> [WORK INSTRUCTIONS]:
Read the data below. Then repeat all of it exactly.

[Collected data entries]

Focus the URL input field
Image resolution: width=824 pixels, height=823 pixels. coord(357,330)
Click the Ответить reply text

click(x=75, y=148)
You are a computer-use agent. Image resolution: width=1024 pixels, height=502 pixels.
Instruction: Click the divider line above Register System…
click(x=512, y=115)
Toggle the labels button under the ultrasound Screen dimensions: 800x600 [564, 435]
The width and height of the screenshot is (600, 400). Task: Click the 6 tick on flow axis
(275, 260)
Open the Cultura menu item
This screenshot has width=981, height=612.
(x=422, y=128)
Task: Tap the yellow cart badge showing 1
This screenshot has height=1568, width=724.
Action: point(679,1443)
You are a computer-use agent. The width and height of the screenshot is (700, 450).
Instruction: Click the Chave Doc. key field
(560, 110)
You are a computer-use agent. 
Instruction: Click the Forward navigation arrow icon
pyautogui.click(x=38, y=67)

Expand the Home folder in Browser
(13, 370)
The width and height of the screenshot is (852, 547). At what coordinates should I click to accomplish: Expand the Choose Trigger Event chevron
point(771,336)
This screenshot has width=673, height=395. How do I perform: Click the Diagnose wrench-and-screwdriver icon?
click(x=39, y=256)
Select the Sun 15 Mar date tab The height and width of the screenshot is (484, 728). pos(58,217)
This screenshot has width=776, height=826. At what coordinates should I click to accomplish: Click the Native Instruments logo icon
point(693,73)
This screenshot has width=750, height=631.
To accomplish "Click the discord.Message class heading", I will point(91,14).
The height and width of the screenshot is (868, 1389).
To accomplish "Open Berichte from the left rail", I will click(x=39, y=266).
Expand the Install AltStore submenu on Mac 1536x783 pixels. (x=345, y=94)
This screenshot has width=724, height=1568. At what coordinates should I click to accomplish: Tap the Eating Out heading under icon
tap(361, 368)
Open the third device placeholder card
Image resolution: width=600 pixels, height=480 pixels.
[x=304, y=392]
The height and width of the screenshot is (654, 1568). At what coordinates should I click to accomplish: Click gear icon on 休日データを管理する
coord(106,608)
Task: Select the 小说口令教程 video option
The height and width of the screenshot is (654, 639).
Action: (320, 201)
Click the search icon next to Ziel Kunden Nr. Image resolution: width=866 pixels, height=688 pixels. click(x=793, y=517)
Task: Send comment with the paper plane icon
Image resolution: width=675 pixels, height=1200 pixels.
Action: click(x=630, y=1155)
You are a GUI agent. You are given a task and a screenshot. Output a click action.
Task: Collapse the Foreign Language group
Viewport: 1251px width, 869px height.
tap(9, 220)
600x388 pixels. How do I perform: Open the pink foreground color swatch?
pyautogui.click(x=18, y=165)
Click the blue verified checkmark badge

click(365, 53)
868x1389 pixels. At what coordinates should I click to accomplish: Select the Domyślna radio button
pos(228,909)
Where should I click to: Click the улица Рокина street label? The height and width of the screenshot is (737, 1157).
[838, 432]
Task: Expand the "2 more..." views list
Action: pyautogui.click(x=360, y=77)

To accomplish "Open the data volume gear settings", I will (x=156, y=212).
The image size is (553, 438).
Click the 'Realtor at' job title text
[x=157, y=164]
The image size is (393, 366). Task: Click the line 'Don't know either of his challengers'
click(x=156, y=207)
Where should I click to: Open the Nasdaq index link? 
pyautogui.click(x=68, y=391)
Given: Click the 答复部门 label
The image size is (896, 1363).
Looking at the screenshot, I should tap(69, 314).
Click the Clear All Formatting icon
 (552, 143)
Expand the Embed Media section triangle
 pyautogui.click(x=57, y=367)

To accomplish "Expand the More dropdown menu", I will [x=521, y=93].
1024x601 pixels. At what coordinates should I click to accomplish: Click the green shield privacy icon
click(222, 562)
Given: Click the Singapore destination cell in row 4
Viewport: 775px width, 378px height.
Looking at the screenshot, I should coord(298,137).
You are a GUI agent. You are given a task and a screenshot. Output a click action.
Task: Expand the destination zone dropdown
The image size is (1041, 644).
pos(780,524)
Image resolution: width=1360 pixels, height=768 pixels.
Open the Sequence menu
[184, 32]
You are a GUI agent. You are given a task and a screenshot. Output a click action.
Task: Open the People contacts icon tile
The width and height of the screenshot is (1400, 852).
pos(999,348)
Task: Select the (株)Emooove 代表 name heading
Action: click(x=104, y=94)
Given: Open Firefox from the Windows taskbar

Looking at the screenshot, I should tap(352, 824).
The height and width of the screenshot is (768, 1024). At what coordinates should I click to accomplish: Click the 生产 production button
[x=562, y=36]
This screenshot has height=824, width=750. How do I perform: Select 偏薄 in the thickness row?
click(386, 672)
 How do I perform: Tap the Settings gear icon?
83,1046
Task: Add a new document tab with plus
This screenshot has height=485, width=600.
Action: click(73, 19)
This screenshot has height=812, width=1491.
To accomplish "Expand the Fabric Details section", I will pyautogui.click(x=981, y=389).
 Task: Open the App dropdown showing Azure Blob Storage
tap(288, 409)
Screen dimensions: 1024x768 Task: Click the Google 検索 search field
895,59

> [EXERCISE ANSWER]:
Focus the URL input field
Image resolution: width=824 pixels, height=823 pixels. coord(357,330)
Click the Ответить reply text

click(x=75, y=148)
You are a computer-use agent. Image resolution: width=1024 pixels, height=502 pixels.
Instruction: Click the divider line above Register System…
click(x=512, y=115)
Toggle the labels button under the ultrasound Screen dimensions: 800x600 [564, 435]
The width and height of the screenshot is (600, 400). Task: Click the 6 tick on flow axis
(275, 260)
Open the Cultura menu item
This screenshot has width=981, height=612.
(x=422, y=128)
Task: Tap the yellow cart badge showing 1
This screenshot has height=1568, width=724.
Action: point(679,1443)
You are a computer-use agent. The width and height of the screenshot is (700, 450).
Instruction: Click the Chave Doc. key field
(560, 110)
You are a computer-use agent. 
Instruction: Click the Forward navigation arrow icon
pyautogui.click(x=38, y=67)

Expand the Home folder in Browser
(13, 370)
The width and height of the screenshot is (852, 547). At what coordinates should I click to accomplish: Expand the Choose Trigger Event chevron
point(771,336)
This screenshot has width=673, height=395. How do I perform: Click the Diagnose wrench-and-screwdriver icon?
click(x=39, y=256)
Select the Sun 15 Mar date tab The height and width of the screenshot is (484, 728). pos(58,217)
This screenshot has width=776, height=826. At what coordinates should I click to accomplish: Click the Native Instruments logo icon
point(693,73)
This screenshot has width=750, height=631.
To accomplish "Click the discord.Message class heading", I will point(91,14).
The height and width of the screenshot is (868, 1389).
To accomplish "Open Berichte from the left rail", I will click(x=39, y=266).
Expand the Install AltStore submenu on Mac 1536x783 pixels. (x=345, y=94)
This screenshot has width=724, height=1568. At what coordinates should I click to accomplish: Tap the Eating Out heading under icon
tap(361, 368)
Open the third device placeholder card
Image resolution: width=600 pixels, height=480 pixels.
[x=304, y=392]
The height and width of the screenshot is (654, 1568). At what coordinates should I click to accomplish: Click gear icon on 休日データを管理する
coord(106,608)
Task: Select the 小说口令教程 video option
The height and width of the screenshot is (654, 639).
Action: (320, 201)
Click the search icon next to Ziel Kunden Nr. Image resolution: width=866 pixels, height=688 pixels. click(x=793, y=517)
Task: Send comment with the paper plane icon
Image resolution: width=675 pixels, height=1200 pixels.
Action: click(x=630, y=1155)
You are a GUI agent. You are given a task and a screenshot. Output a click action.
Task: Collapse the Foreign Language group
Viewport: 1251px width, 869px height.
tap(9, 220)
600x388 pixels. How do I perform: Open the pink foreground color swatch?
pyautogui.click(x=18, y=165)
Click the blue verified checkmark badge

click(365, 53)
868x1389 pixels. At what coordinates should I click to accomplish: Select the Domyślna radio button
pos(228,909)
Where should I click to: Click the улица Рокина street label? The height and width of the screenshot is (737, 1157).
[838, 432]
Task: Expand the "2 more..." views list
Action: pyautogui.click(x=360, y=77)

To accomplish "Open the data volume gear settings", I will (x=156, y=212).
The image size is (553, 438).
Click the 'Realtor at' job title text
[x=157, y=164]
The image size is (393, 366). Task: Click the line 'Don't know either of his challengers'
click(x=156, y=207)
Where should I click to: Open the Nasdaq index link? 
pyautogui.click(x=68, y=391)
Given: Click the 答复部门 label
The image size is (896, 1363).
Looking at the screenshot, I should tap(69, 314).
Click the Clear All Formatting icon
 (552, 143)
Expand the Embed Media section triangle
 pyautogui.click(x=57, y=367)

To accomplish "Expand the More dropdown menu", I will [x=521, y=93].
1024x601 pixels. At what coordinates should I click to accomplish: Click the green shield privacy icon
click(222, 562)
Given: Click the Singapore destination cell in row 4
Viewport: 775px width, 378px height.
Looking at the screenshot, I should coord(298,137).
You are a GUI agent. You are given a task and a screenshot. Output a click action.
Task: Expand the destination zone dropdown
The image size is (1041, 644).
pos(780,524)
Image resolution: width=1360 pixels, height=768 pixels.
Open the Sequence menu
[184, 32]
You are a GUI agent. You are given a task and a screenshot. Output a click action.
Task: Open the People contacts icon tile
The width and height of the screenshot is (1400, 852).
pos(999,348)
Task: Select the (株)Emooove 代表 name heading
Action: click(x=104, y=94)
Given: Open Firefox from the Windows taskbar

Looking at the screenshot, I should tap(352, 824).
The height and width of the screenshot is (768, 1024). At what coordinates should I click to accomplish: Click the 生产 production button
[x=562, y=36]
This screenshot has height=824, width=750. How do I perform: Select 偏薄 in the thickness row?
click(386, 672)
 How do I perform: Tap the Settings gear icon?
83,1046
Task: Add a new document tab with plus
This screenshot has height=485, width=600.
Action: click(73, 19)
This screenshot has height=812, width=1491.
To accomplish "Expand the Fabric Details section", I will pyautogui.click(x=981, y=389).
 Task: Open the App dropdown showing Azure Blob Storage
tap(288, 409)
Screen dimensions: 1024x768 Task: Click the Google 検索 search field
895,59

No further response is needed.